* Exercise passage:
━━━━━━━━━━━━━━━━━━━━━━━━━━━━━━

Given that the effects of international free trade are always the same wherever it’s practiced, it’s sometimes hard not to think that there is some guiding hand following a blueprint for the destruction of the nation state. Take, for example, the Republic of Ireland.

The past 15 years has been a period of historic economic growth in that country – however, as usual, it has had its costs. The Sunday Independent recently reported that the ‘Celtic Tiger’ economy was built not on an increase in productivity, but in an unparalleled expansion of the workforce. Mum got a job. Mum getting a job means she spends less time at home. Families become dislocated and rudderless. The divorce rate increases. Drug and alcohol abuse increases. Families buckle under the sometimes irresistible pressure to consume. Basic goods do not drop in price – mysteriously, they become more expensive, as the commercial need shifts from having to satisfy customers to satisfying shareholders. The bulk of shareholders are institutions, massive financial webs investing money in each other. The managers of the institutions become narrower in their outlook, themselves becoming an elite, appointing each other to their executive remuneration committees, writing each others’ pay checks with other people’s money, leading to the inevitable consequence of a free trade economy, now rearing its head on the Emerald Isle as it has done on the UK and most certainly in the USA – a growing gap between the rich and poor.

━━━━━━━━━━━━━━━━━━━━━━━━━━━━━━

* Exercise tasks:
(a) Retype the passage on free trade and Ireland from "Given that the" to "Republic of Ireland.".
(b) Continue the passage on free trade and Ireland's economy from its last sentence.

* Record extracts:
━━━━━━━━━━━━━━━━━━━━━━━━━━━━━━

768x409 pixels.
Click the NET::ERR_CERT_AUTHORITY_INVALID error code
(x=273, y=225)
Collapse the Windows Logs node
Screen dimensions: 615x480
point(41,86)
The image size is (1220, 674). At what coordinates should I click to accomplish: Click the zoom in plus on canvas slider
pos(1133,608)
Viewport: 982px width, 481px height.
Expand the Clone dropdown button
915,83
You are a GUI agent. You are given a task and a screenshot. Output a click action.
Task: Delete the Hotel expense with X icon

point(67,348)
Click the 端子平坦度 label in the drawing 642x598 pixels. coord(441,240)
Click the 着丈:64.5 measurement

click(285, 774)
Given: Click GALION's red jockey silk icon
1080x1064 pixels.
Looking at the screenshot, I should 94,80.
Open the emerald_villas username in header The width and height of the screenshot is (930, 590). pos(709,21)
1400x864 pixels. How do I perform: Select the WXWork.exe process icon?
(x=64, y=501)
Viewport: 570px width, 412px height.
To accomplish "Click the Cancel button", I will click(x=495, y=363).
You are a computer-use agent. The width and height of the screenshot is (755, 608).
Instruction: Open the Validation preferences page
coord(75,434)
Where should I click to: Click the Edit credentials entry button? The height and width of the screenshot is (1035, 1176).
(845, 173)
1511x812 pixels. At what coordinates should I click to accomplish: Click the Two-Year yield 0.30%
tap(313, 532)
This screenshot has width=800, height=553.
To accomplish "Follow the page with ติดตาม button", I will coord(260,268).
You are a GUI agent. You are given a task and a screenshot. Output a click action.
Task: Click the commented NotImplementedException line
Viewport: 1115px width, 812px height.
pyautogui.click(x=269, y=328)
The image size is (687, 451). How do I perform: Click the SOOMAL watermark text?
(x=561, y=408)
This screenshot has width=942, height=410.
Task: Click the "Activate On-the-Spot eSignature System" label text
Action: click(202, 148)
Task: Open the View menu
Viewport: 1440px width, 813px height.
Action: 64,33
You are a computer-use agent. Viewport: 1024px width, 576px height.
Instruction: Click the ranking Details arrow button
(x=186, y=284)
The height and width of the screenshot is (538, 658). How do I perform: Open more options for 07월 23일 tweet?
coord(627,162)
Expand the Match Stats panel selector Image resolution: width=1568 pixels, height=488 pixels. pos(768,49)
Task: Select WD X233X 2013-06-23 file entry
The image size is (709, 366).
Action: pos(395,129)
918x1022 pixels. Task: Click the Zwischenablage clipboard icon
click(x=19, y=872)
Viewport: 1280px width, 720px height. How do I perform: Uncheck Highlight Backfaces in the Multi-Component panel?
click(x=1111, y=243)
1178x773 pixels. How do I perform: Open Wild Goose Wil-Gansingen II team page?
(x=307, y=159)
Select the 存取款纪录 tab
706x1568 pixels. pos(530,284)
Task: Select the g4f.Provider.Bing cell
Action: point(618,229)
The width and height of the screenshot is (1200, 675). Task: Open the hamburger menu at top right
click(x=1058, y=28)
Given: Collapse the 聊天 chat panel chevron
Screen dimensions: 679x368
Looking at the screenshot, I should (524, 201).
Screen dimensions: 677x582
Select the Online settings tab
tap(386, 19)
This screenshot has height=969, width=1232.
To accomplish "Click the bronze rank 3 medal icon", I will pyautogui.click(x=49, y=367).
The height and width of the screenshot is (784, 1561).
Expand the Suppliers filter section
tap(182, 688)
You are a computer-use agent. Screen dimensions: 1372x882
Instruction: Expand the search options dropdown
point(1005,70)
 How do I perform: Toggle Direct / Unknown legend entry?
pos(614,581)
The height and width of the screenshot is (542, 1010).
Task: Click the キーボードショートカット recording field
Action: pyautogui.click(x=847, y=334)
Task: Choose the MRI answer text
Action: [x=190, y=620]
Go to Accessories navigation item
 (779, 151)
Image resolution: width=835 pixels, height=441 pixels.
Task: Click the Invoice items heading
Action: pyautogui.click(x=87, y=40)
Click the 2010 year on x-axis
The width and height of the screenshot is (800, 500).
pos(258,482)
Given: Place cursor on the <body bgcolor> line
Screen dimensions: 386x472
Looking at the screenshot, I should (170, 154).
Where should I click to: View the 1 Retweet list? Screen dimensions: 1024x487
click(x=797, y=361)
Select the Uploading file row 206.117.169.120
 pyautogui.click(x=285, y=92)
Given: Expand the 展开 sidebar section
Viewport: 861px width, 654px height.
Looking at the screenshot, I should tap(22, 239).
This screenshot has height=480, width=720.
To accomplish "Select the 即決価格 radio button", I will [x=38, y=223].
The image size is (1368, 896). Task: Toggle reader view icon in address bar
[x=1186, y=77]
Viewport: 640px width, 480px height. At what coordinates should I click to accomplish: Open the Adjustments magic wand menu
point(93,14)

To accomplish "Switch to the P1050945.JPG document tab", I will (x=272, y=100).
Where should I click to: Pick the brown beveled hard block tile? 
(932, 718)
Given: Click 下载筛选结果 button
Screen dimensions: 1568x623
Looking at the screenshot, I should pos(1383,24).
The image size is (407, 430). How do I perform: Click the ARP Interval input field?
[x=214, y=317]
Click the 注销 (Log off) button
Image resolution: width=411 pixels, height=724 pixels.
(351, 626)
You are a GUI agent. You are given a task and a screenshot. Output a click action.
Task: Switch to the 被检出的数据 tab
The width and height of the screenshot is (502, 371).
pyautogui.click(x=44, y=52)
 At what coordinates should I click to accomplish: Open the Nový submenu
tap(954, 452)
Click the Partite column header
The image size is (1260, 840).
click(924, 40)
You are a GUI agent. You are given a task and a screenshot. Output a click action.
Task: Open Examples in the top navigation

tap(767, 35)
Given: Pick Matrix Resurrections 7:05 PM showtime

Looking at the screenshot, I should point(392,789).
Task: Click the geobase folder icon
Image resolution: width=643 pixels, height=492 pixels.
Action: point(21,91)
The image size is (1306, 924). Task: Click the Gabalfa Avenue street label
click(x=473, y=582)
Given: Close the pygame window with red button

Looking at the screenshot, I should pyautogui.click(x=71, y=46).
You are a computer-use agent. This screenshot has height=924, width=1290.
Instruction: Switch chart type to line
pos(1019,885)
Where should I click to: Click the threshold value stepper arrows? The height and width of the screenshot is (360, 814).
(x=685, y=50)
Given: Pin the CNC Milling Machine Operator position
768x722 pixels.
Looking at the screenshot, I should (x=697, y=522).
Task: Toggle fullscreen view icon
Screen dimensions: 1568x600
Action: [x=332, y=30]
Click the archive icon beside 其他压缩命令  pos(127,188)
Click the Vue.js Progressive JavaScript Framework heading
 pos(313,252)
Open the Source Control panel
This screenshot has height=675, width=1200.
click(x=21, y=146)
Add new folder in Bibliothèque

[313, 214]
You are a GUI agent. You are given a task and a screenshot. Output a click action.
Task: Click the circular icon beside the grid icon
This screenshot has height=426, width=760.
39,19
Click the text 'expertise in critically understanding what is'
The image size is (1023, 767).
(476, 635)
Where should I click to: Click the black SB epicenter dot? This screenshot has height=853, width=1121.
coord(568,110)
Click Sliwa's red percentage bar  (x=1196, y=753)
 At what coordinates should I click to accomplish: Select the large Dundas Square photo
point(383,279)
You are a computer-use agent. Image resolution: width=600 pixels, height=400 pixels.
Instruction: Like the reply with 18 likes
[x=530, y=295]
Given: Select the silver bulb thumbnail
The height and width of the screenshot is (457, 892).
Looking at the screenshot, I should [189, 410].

━━━━━━━━━━━━━━━━━━━━━━━━━━━━━━

* Results of the exercise:
(a)
Given that the effects of international free trade are always the same wherever it’s practiced, it’s sometimes hard not to think that there is some guiding hand following a blueprint for the destruction of the nation state. Take, for example, the Republic of Ireland.

(b)
Free trade has produced an economic environment where the fate of the dollar is no longer in American hands. If there is any kind of economic slowdown in the coastal zone of China, America is going to suffer. The UK is a basket case – the kind of free trade advocated by people like Digby Jones is going to kill my country stone dead. There is still hope for America. The folks whose ancestors wrote ‘We, the People’ spoke last week, letting the Democrat elites know how they feel about their crackpot social opinions. Instead, they gave their vote to a Republican elite intent on waging wars of aggression, and which values consumption as the standard of peace. Let your Congressman know – if you want to withdraw from the WTO, write them. If you want a tax on outsourced goods, write them. If you want to see the IRS abolished and replaced with a tariff, write them. If you hear the argument made that Americans will lose jobs insourced from abroad if a tariff is introduced, then write them to tell them that those insourced jobs will be replaced with American generated jobs in a matter of weeks. If you hear the argument that outsourcing leads to job creation, write your Congressman to tell them that it also diminishes the tax base, removes resources for programs like the Marines, and diminishes the country’s capital base by making it harder to save money and pay mortgages.
Like I said, this is kill or cure. The cure would be tough, sure, but the alternative is too dreadful to contemplate – do the Republicans really want to turn the United States into a continent sized replica of the City of Glasgow?